On sait que depuis quelques jours, le paysage politique français est en train de se modifier sur la question cruciale de la crise ukrainienne et des relations avec la Russie. (Voir le 9 février 2015 et le 10 février 2015.) Sur son blog (le blog de Jean-Luc Mélenchon), le 9 février 2015, le député européen Jean-Luc Mélenchon, du Front de Gauche, affirme son engagement désormais accentué dans “le débat sur l’Ukraine et la Russie” dans le sens de la lutte contre “la diabolisation de la Russie” («Pour ma part, je vais m’impliquer davantage dans le débat sur l’Ukraine et la Russie. Et surtout dans le combat contre la diabolisation de la Russie.») Cette prise de position est signalée par Sputnik.News, le 10 février 2015.

Sans son texte intitulée «Guerre totale !?», Mélenchon cite le général de Gaulle. C’est un symbole qui convient bien au réalignement en cours en France, qui touche toutes les tendances politiques françaises. Si l’on interprète les dernières interventions de Hollande comme un tournant tendant à se dégager de la narrative du bloc BAO, si l’on cite notamment les interventions de Sarkozy, de Fillon et de Marine Le Pen, on retrouve effectivement une sorte d’unité d’une structuration conceptuelle française renvoyant évidemment aux conceptions gaulliennes. Même si le rapprochement de telles personnalités ne plaît pas à l’un ou à l’autre, s’il détonne dans le débat intérieur français qui a la forme d’une “guerre civile” permanente sur des querelles secondaires au milieu d’un monde qui s’effondre, il n’en existe pas moins au-delà et au-dessus de leurs engagements et de leurs affrontements dans ce cadre restreint. Il signale une sorte d’union nationale qui dépasse leur politique intérieure quotidienne, quoi qu’ils en disent et veuillent, qui rejoint un courant puissant qui ne se dissout jamais complètement et qui resurgit comme une marque évidente de la nature de la singularité française. Puisque la France est capable du meilleur et du pire, il est bon de signaler cette manifestation soudaine du meilleur, à propos de la crise fondamentale de notre temps, au milieu du courant du pire qui ne cesse d’emporter sa politique depuis de nombreuses années... Voici la partie de l’intervention de Mélenchon sur son blog, le 9 février, consacrée à la crise des relations avec la Russie : elle vaut citation complète.

> Consigne
Reformulez en liste concise le paragraphe du texte qui débute par « On sait que depuis quelques jours », sans perdre ses faits principaux.

> Liste

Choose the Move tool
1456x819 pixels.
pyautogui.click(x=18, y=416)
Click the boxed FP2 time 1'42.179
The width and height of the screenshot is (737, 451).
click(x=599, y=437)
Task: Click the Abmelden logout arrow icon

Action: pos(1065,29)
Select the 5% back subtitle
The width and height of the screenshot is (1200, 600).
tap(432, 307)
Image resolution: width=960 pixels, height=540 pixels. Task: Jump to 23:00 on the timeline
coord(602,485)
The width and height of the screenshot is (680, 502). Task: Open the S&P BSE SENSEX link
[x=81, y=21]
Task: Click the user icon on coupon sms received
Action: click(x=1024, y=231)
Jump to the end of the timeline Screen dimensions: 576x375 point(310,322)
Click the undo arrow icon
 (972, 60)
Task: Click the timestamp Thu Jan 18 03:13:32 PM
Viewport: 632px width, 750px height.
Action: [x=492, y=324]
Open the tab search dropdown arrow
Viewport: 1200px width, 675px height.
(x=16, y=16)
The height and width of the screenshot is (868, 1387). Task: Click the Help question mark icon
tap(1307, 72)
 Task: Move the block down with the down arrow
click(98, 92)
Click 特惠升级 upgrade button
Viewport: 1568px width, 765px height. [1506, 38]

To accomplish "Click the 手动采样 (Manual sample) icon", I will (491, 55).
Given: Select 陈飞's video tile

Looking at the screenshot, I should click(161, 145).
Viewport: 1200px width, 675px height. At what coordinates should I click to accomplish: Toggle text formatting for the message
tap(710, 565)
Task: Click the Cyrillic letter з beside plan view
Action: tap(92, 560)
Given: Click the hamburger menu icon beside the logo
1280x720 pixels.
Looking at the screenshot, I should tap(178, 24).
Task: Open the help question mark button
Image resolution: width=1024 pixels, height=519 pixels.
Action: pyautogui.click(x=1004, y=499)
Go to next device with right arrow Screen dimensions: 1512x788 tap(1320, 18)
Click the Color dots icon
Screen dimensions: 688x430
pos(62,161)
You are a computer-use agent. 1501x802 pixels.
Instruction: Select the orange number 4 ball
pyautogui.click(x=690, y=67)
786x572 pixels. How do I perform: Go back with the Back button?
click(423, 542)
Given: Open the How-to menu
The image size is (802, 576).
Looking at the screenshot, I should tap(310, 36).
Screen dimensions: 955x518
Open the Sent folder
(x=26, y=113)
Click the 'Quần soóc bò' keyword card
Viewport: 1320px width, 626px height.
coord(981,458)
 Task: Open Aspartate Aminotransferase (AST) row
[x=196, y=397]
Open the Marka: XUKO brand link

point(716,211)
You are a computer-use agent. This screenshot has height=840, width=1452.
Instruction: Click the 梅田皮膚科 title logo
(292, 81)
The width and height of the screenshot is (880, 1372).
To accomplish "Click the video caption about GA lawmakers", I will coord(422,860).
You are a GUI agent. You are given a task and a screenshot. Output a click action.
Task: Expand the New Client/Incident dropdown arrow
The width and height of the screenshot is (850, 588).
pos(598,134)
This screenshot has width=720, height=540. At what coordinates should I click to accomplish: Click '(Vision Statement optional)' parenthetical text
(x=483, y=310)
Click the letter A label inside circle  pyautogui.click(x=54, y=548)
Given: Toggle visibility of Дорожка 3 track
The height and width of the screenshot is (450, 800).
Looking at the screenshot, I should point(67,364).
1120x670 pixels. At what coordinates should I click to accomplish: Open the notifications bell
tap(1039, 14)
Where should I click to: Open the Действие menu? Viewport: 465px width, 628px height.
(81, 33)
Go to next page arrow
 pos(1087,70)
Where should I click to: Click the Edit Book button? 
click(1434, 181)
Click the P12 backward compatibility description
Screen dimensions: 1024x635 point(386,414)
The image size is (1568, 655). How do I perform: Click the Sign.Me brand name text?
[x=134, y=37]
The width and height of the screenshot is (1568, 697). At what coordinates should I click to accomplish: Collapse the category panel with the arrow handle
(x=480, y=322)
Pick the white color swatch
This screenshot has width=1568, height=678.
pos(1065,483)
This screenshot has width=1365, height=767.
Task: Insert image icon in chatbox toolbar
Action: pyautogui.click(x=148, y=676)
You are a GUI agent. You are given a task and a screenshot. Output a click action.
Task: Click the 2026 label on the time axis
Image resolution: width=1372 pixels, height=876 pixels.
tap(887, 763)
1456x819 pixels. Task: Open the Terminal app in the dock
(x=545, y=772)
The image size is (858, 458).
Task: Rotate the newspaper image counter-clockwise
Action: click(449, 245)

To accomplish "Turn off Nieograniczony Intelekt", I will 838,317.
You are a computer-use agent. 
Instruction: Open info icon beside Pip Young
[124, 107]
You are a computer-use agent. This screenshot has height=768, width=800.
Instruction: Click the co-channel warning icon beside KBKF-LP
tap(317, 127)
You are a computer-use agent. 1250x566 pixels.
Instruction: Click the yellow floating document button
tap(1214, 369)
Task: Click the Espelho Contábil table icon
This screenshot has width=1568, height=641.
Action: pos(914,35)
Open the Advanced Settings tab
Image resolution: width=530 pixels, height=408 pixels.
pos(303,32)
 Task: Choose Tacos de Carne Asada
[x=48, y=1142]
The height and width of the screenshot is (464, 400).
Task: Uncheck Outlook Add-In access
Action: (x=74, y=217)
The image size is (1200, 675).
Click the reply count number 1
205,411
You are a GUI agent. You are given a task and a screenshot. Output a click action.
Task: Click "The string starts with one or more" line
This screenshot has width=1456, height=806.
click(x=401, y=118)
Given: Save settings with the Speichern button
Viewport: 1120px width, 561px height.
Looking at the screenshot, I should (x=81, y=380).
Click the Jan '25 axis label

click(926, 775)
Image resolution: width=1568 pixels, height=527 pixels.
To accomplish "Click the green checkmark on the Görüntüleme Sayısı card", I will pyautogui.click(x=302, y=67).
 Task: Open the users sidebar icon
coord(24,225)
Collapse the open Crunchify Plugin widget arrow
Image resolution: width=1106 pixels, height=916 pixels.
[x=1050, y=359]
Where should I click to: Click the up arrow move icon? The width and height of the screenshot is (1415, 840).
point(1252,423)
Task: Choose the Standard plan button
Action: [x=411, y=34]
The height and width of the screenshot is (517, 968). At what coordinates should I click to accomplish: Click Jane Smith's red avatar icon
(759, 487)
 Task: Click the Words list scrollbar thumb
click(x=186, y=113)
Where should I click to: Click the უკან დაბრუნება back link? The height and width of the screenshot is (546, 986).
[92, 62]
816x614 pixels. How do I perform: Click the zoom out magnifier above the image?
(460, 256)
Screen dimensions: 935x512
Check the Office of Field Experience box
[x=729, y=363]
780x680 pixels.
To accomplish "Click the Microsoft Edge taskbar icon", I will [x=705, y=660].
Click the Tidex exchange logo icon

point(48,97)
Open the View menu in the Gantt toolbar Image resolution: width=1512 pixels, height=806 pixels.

> Réponse ci-dessous
- Depuis quelques jours, le paysage politique français se modifie sur la crise ukrainienne et les relations avec la Russie.
- Le 9 février 2015, sur son blog, le député européen Jean-Luc Mélenchon (Front de Gauche) annonce qu'il va s'impliquer davantage dans le débat sur l'Ukraine et la Russie.
- Il entend surtout combattre « la diabolisation de la Russie ».
- Sputnik.News signale cette prise de position le 10 février 2015.